また「私の場合は必ず『足元』(基礎、土台など)を点検、補強します。足元をきちんと直さないとリフォームしたことになりませんから」という瀬野さん。山が迫る北側の湿気がひどく、床下が傷んでいたO邸では1階の床を剥がし、基礎を周りから補強して土台や間柱などを必要に応じて取り替えています。防湿工事をやり直し、北側を中心に断熱材を入れ替えて、床暖房も施しました。

位置を変えて対面式にしたキッチンとダイニングは階段室から落ちる自然光で明るく暖かく、「リフォーム前と全然違って家事が嫌でなくなった」(O夫人)空間に満足されているというご夫妻。お孫さんたちも泊まりに来るようになり、まさに家が再生され、新しいいのちが吹き込まれたよう。

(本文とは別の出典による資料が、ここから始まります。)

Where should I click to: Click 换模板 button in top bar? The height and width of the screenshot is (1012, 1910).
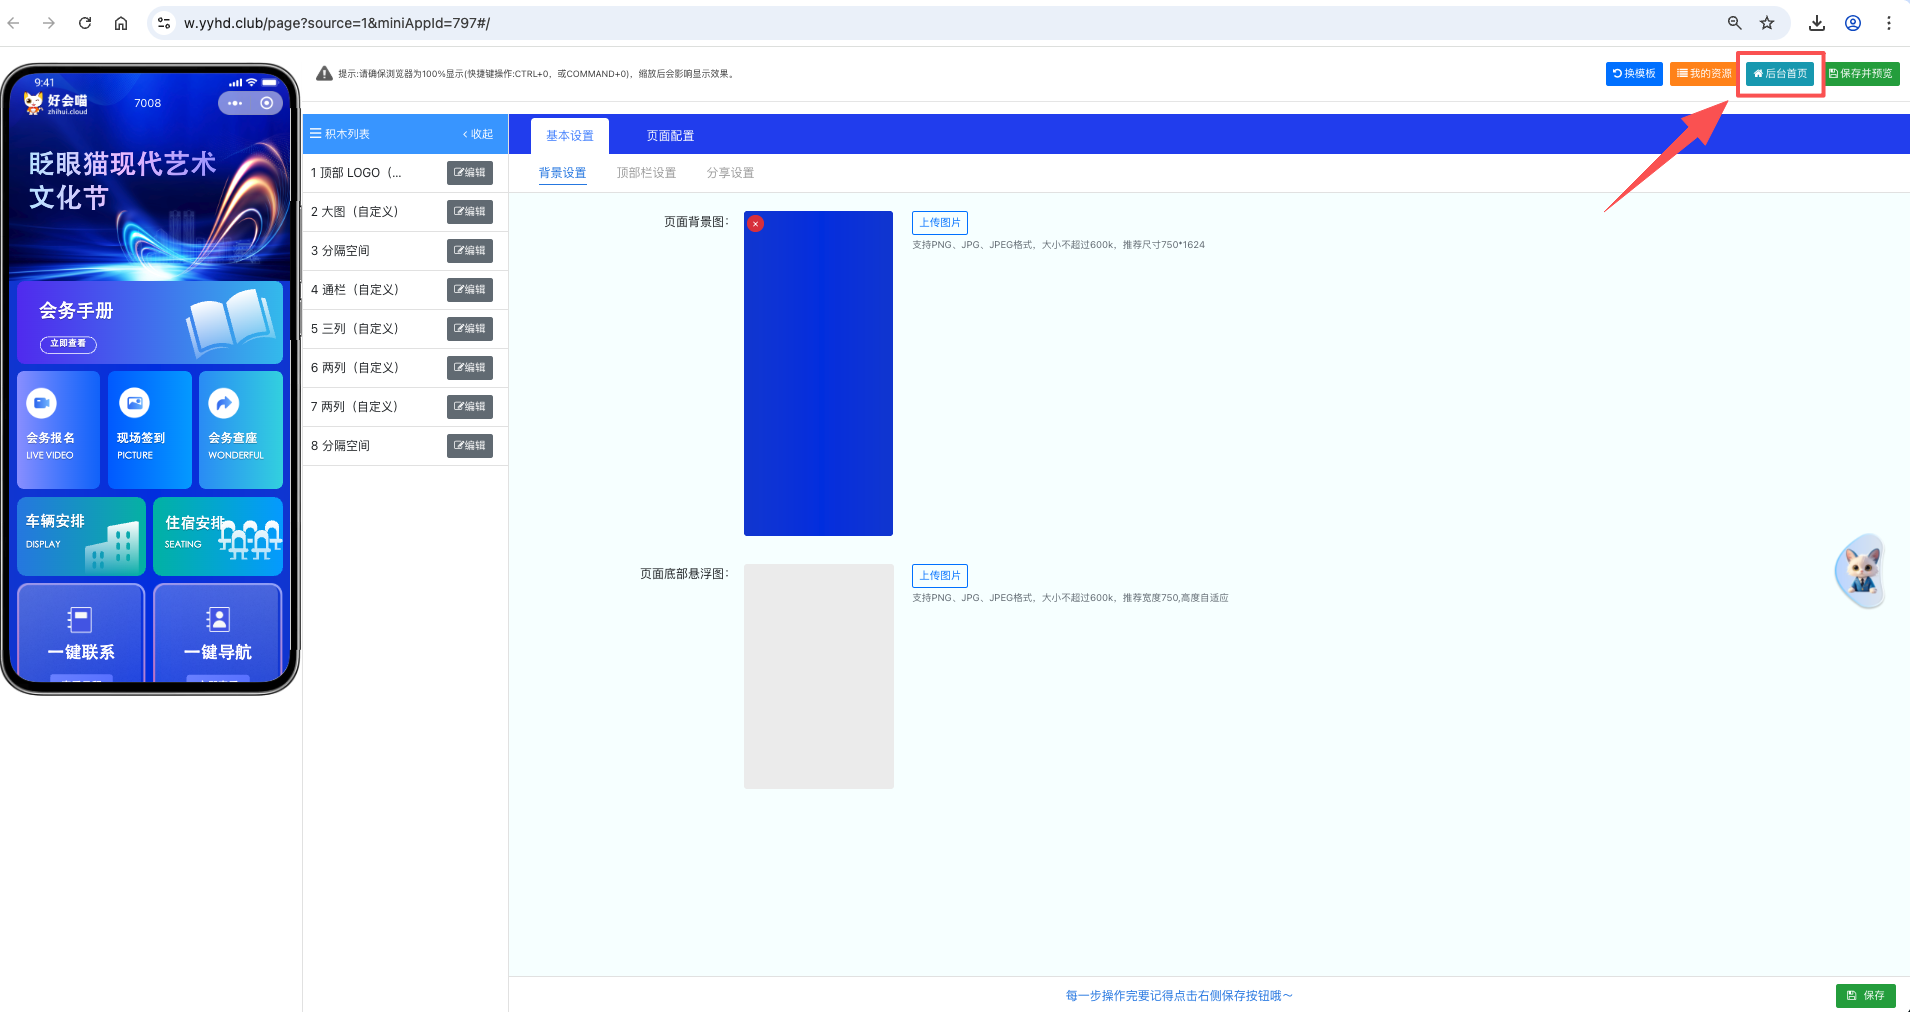click(x=1634, y=74)
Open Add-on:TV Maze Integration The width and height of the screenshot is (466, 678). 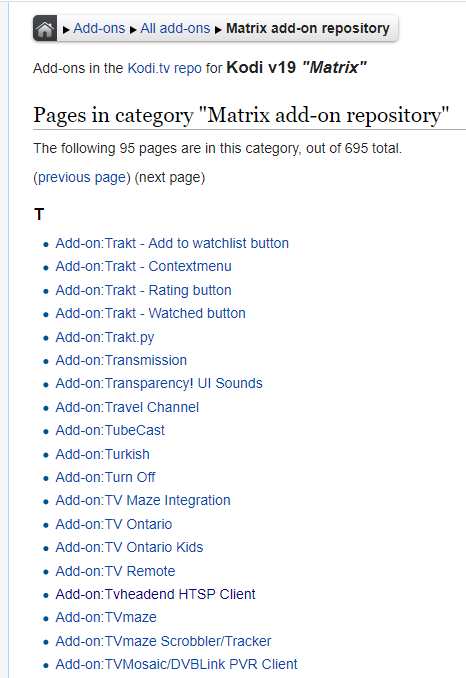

30年ほど前の木造住宅は、似たような問題に直面している建物が少なくないはずですが、O邸は、部分的リフォームでここまで快適、安心できる住まいに変えられるという好例を示したといえるでしょう。

1/リフォーム完成直後、南側の和室(茶の間)からダイニングキッチン方向を見る。2階の真ん中の床を一部減らすかたちで、国産無垢材を使った吹き抜けの階段空間に変更。2階から1階へ自然光が落ち、暗く湿気が多かった北側は明るく風が抜けるようになった。

2/東北地方ということもあり、玄関からの冷気がそのまま室内へ入らないようホールは風除室として間仕切り。ガラスを使って光は通している。

3/2階、階段を上がったところ。木のスノコ状の床で、隙間からも自然光が1階へとこぼれ落ちるよう工夫されている。息子さん家族が泊まることもできる部屋の間仕切りは引き戸で、普段は開放されている。

4/ダイニングからキッチン方向を見る。ブルーの照明の傘は、ステンドグラス制作が趣味の奥様の作品。キッチンは対面式に替わり、ダイニングとともに床、壁の断熱、床暖房が施された。これによって寒い冬の料理や食事も楽しく快適に。